_Vorliegender Text_
——

Wäre das jetzt ein Grund um gleich JOGL zu benutzen - oder bieten uns die anderen Libraries hier auch genug Möglichkeiten? Kennt sich da jemand näher aus und kann uns hier ein paar Informationen geben?


----------



## Marco13 (12. Jul 2009)

Zu JME (egal ob damit die JMonkeyEngine oder die Java Media Edition gemeint ist) kann ich nicht so viel sagen. Zu Java und JOGL verlinke ich mal auf all die höchstqualifizierten Antworten ( :joke: ) die ich zu diesem Thema schon geschrieben hate 


http://www.java-forum.org/spiele-un...g-interfaces-nicht-mehr-durch.html#post445422

http://www.java-forum.org/spiele-und-multimedia-programmierung/64009-java-3d-jogl.html#post395448

http://www.java-forum.org/allgemeine-java-themen/68684-java-3d-vs-jogl.html#post422322

http://www.java-forum.org/spiele-und-multimedia-programmierung/81523-suche-vergleich.html#post506208

http://www.java-forum.org/spiele-un...eueinsteiger-jogl-oder-java3d.html#post306672


----------



## Antoras (12. Jul 2009)

——

_Bereitgestellte Daten_
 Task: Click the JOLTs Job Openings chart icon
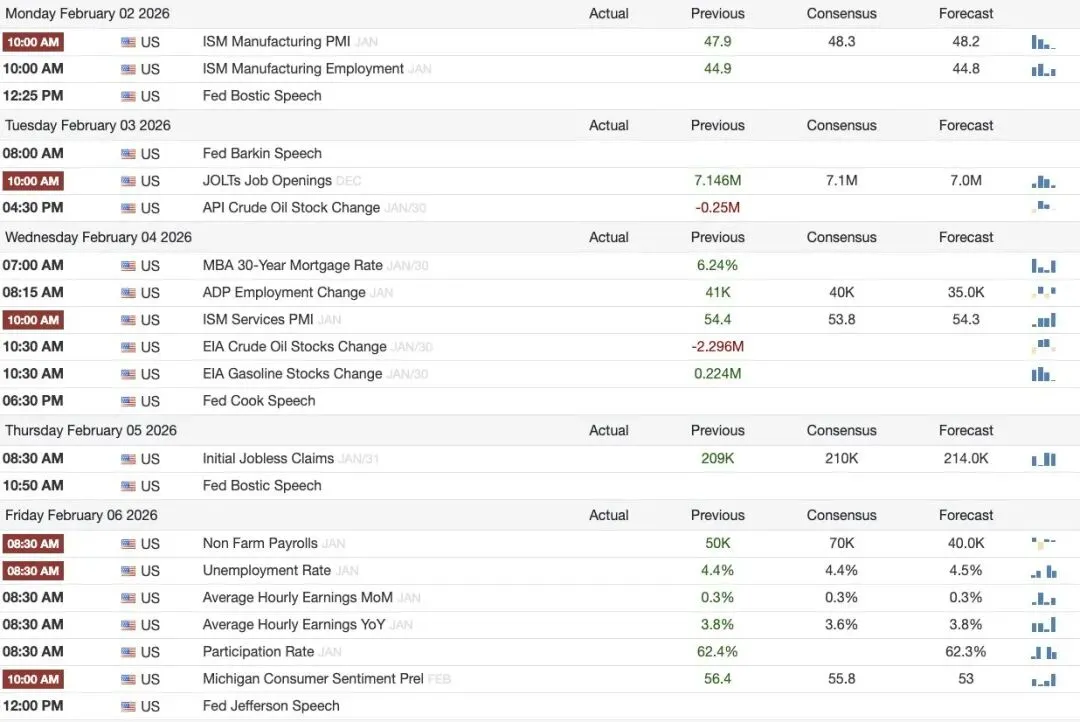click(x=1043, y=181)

——

_Aufgabenblock_
1. Welche zwei Bedeutungen von JME nennt Marco13 in der Forendiskussion über JOGL?
2. Führe die Forendiskussion über JOGL dort weiter, wo sie endet.
Die Zeilen sind eigenständiges Material und gehören nicht zur Forendiskussion über JOGL.

_Lösungen_
1. Die JMonkeyEngine oder die Java Media Edition.

2.
Marco13 hat gesagt.:


> Zu JME (egal ob damit die JMonkeyEngine oder die Java Media Edition gemeint ist) kann ich nicht so viel sagen.


Natürlich die JMonkeyEngine. 

Danke für die Links. Vier von denen kannte ich zwar schon, aber der Fünfte hat eine weitere Frage zum Aufwand beantwortet. Meine Frage war wohl zu früh gestellt. Wir sollten glaube ich erstmal ein kleines Projekt in J3D und in JOGL realisieren und dann gucken wie sich das mit dem Aufwand / Ergebnis rechnet. 

Vielen Dank für deine Antwort.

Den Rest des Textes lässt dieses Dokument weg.